*** Opening of INPUT FOR THIS TASK ***

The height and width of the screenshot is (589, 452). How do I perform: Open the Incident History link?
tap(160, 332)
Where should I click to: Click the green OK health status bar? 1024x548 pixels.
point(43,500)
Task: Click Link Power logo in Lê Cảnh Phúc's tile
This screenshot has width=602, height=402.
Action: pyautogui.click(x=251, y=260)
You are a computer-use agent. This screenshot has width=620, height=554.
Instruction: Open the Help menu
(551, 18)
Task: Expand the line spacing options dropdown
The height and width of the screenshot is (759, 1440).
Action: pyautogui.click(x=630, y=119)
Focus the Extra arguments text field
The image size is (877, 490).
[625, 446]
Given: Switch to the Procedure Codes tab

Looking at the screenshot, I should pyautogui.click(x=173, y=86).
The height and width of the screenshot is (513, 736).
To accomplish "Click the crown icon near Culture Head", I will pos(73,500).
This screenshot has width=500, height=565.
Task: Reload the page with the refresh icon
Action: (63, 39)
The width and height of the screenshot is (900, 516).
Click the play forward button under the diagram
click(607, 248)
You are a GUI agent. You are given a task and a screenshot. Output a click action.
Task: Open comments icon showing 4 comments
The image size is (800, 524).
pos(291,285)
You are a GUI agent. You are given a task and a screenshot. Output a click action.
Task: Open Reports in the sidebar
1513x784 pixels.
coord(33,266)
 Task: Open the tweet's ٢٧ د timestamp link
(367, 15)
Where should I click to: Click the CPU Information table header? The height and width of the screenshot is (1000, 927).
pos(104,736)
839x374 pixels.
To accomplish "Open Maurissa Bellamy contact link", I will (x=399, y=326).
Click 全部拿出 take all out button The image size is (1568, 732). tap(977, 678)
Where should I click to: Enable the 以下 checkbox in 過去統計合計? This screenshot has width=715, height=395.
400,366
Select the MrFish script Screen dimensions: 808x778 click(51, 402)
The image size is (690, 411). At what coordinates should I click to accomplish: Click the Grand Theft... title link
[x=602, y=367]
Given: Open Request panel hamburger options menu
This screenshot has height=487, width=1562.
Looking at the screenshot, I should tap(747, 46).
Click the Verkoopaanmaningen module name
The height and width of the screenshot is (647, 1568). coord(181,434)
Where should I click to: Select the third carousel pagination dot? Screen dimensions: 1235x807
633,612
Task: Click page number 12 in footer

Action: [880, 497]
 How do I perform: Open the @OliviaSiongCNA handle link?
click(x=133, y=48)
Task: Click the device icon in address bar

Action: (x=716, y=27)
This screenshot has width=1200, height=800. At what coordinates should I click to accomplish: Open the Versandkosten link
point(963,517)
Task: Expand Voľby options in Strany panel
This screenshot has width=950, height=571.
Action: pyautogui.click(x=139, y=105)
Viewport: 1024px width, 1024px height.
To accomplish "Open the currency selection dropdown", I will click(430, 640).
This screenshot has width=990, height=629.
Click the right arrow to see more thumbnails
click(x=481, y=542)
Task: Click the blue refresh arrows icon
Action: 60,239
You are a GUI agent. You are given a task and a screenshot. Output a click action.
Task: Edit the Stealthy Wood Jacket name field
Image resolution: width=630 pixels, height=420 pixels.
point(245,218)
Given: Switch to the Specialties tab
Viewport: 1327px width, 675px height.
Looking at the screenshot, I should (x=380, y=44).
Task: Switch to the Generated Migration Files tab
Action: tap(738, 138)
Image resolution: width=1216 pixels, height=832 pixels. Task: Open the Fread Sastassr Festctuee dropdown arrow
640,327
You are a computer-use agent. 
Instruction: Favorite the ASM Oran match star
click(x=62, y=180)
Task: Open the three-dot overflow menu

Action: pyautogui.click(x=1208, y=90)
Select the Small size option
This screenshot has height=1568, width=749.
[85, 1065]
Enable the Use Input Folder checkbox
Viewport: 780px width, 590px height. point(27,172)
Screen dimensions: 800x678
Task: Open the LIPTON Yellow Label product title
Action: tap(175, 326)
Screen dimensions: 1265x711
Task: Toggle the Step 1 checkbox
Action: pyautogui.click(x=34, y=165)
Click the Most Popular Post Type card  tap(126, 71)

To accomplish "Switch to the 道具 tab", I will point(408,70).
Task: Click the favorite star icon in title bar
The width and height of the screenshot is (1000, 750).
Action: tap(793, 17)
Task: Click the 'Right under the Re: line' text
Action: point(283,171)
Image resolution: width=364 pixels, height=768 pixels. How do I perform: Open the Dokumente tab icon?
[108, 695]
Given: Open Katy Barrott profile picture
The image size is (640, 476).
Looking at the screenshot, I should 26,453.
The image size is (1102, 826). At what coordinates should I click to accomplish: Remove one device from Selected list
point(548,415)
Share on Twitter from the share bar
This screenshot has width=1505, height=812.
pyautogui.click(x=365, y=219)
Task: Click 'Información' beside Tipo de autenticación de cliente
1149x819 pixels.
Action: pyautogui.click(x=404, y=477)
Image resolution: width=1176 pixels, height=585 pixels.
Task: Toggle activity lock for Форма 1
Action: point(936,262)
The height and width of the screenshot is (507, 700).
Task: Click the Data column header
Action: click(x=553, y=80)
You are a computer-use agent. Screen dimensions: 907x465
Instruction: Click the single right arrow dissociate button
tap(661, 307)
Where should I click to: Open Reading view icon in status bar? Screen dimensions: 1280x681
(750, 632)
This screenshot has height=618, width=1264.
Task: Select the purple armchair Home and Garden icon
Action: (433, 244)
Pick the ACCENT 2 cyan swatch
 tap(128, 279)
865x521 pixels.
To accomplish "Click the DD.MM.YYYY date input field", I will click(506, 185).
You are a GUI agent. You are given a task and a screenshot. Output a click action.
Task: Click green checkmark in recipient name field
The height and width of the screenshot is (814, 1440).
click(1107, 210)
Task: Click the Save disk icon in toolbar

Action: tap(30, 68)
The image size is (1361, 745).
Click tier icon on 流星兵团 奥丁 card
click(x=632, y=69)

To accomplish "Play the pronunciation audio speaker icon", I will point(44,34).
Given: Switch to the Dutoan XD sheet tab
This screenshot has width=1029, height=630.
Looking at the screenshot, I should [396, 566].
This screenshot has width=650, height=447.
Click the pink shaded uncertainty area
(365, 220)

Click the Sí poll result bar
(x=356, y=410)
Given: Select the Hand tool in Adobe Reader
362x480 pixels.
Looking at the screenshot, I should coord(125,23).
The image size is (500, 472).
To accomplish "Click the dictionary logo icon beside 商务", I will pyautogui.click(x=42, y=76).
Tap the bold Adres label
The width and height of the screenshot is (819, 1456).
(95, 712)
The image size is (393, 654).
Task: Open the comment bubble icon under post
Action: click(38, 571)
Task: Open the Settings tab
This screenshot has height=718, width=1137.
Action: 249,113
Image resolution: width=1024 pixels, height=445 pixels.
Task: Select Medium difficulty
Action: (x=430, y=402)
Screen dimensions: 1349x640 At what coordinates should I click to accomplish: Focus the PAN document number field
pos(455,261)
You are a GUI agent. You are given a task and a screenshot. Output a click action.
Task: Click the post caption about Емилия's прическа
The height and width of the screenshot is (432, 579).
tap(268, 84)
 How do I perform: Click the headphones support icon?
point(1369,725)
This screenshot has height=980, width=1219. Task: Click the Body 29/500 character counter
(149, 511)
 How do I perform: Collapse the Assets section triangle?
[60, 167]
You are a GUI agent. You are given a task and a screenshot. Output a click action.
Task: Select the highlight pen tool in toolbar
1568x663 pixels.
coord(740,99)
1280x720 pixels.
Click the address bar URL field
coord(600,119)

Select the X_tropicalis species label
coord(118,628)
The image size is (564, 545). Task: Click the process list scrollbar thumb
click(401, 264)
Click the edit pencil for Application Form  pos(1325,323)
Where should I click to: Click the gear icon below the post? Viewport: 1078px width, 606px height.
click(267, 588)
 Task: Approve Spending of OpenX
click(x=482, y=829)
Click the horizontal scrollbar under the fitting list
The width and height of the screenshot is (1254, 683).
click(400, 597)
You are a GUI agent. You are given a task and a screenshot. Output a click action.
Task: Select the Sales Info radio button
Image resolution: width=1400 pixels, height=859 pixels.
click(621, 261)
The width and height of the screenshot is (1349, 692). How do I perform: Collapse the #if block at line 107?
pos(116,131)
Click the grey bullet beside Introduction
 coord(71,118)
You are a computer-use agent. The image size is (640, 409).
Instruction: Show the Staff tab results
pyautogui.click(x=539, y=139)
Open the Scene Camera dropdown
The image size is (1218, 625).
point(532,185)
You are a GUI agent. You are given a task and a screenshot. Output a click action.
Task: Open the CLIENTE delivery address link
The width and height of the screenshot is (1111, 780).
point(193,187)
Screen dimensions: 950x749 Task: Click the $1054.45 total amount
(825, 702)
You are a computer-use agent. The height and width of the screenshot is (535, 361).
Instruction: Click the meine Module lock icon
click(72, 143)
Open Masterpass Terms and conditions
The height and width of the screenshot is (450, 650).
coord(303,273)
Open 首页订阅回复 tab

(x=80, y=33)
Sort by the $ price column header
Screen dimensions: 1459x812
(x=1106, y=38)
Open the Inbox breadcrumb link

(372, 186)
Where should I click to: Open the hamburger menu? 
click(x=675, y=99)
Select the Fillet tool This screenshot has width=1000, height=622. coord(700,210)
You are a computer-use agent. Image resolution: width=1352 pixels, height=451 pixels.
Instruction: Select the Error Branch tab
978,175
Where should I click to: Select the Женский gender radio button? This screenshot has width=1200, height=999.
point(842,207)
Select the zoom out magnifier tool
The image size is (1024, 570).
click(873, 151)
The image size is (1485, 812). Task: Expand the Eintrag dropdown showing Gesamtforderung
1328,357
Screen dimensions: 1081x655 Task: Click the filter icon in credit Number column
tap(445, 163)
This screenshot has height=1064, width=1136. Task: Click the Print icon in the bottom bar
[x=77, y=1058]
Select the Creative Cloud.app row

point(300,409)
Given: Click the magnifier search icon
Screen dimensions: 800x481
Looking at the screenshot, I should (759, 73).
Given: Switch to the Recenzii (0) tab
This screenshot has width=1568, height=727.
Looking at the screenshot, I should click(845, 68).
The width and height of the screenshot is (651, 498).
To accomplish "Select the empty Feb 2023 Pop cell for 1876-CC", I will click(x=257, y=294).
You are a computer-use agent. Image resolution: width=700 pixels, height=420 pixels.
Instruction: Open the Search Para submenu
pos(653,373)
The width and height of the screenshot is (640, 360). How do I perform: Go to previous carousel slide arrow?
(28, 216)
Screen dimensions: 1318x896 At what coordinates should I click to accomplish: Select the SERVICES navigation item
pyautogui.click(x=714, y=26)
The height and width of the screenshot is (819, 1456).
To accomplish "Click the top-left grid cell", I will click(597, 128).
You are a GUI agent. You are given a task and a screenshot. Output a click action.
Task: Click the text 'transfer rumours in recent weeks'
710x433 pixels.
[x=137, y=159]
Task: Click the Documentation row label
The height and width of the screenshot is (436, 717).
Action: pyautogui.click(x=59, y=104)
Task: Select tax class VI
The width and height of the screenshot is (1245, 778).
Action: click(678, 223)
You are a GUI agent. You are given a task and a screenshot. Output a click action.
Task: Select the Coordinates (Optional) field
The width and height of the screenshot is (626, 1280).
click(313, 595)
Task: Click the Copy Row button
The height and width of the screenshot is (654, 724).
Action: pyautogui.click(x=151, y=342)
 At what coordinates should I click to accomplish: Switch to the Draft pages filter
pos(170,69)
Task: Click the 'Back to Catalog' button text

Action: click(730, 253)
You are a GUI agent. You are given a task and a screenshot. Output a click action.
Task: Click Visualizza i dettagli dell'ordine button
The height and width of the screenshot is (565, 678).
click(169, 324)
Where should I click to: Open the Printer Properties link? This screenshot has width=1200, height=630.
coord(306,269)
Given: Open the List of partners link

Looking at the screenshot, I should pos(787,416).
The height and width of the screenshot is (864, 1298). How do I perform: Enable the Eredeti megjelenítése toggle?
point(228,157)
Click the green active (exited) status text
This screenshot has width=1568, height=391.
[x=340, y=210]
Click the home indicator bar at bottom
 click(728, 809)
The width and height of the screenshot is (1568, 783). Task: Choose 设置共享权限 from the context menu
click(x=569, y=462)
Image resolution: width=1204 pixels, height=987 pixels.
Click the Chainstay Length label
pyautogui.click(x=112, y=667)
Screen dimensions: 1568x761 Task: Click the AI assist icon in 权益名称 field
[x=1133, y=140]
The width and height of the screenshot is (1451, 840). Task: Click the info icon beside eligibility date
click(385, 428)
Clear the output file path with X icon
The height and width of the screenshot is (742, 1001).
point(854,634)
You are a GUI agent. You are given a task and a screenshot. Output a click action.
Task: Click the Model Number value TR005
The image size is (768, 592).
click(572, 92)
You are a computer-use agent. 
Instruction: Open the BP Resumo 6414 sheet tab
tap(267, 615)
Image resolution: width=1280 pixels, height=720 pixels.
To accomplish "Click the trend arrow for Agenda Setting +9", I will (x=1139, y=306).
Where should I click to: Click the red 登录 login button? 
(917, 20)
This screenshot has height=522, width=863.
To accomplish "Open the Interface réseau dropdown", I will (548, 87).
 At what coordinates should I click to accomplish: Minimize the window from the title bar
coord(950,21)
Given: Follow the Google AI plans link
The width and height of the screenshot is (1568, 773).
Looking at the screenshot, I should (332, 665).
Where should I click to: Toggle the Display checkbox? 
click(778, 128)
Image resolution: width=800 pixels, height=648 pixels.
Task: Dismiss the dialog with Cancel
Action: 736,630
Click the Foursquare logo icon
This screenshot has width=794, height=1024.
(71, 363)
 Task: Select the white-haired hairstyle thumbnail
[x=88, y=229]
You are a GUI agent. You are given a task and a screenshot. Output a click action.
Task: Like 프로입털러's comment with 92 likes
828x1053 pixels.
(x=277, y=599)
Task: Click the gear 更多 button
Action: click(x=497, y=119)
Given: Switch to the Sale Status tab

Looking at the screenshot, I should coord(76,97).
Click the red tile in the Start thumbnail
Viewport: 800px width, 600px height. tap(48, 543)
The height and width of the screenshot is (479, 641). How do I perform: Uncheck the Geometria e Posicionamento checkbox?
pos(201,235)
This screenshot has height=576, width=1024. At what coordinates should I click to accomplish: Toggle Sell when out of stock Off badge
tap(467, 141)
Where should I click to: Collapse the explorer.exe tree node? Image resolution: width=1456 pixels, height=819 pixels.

*** Close of INPUT FOR THIS TASK ***

ASSIGNED TASK:
Within the material above, output exactly the lines from the one with "Click the Sí poll result bar" through the one with "Task: Open the Settings tab", end lines included, and nothing besides.

EXERCISE SOLUTION:
Click the Sí poll result bar
(x=356, y=410)
Given: Select the Hand tool in Adobe Reader
362x480 pixels.
Looking at the screenshot, I should coord(125,23).
The image size is (500, 472).
To accomplish "Click the dictionary logo icon beside 商务", I will pyautogui.click(x=42, y=76).
Tap the bold Adres label
The width and height of the screenshot is (819, 1456).
(95, 712)
The image size is (393, 654).
Task: Open the comment bubble icon under post
Action: click(38, 571)
Task: Open the Settings tab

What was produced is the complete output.